Sejak ditagih pada 2021 lalu Karyan sudah berupaya mencari tahu kebenaran data-data dalam fotocopy sertifikat tanah yang dibawa oleh penagih utang. Ternyata saat dikroscek, kata dia, data-data tersebut diduga palsu.

"Saya kemarin kroscek ke notaris yang ada tulisannya di sini (sertifikat), nah kedudukan notarisnya berada di Cikarang Barat, saya telusuri kemarin sama abang saya, ternyata data yang ada di notaris itu data palsu semua, saya minta bukti-bukti dari sana juga enggak dikasih," ucapnya.

 


Data Dipalsukan

Dinas Pertanian dan Ketahanan Pangan (DPKP) Kabupaten Tangerang, Provinsi Banten, mencatat sekitar 201 hektar lahan sawah terancam mengalami puso atau gagal panen. (Liputan6.com/Angga Yuniar)

Data-data yang dipalsukan, lanjut Karyan, seperti KTP, tanda tangan kedua orang tuanya dan buku nikah milik orang tuanya. Apa lagi foto dalam buku nikah yang bertuliskan nama kedua orang tuanya itu berbeda dengan wajah orang tuanya.

"Saya minta data berkas enggak bisa, bisanya difoto, saya fotoin data-datanya, termasuk ini tandatangan bapak saya ibu saya beda semua, termasuk pemalsuan KTP, KTP-nya beda dengan punya bapak saya, terus surat nikah, bapak saya belum pernah punya surat nikah dari dulu," katanya.

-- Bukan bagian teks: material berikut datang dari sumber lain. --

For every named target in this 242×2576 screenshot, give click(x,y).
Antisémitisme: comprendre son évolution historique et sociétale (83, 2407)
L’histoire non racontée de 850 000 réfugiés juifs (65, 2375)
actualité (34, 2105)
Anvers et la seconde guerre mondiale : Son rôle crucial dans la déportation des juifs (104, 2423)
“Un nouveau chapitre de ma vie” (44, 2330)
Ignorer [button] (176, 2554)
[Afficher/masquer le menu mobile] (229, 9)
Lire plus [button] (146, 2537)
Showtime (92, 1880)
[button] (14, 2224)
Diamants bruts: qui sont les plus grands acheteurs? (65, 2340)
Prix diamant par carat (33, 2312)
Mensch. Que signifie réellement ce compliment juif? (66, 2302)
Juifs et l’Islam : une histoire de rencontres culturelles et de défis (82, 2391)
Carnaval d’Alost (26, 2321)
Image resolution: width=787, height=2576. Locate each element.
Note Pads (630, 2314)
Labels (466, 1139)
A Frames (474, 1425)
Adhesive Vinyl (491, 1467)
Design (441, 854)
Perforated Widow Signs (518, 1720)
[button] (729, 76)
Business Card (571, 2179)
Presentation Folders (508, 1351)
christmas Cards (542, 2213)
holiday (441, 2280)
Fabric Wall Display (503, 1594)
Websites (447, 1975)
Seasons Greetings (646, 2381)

"Ini potonya siapa kayak orang Cina semua, terus di dalam surat nikahnya ini (tertulis) Kacung bin Hasan, bapak saya nama bapaknya bukan Hasan tapi Salem, terus ada lagi SPPT, nah tanah bapak saya SPPT-nya bukan atas nama Kacung, soalnya belum balik nama SPPT, tapi atas nama kakek saya, atas nama Salem, nah ini tiba-tiba berubah namanya jadi Kacung, cuma nomor SPPT-nya beda, setelah saya cek nomor SPPT-nya bukan nama bapak saya tapi atas nama Saitam," lanjut Karyan.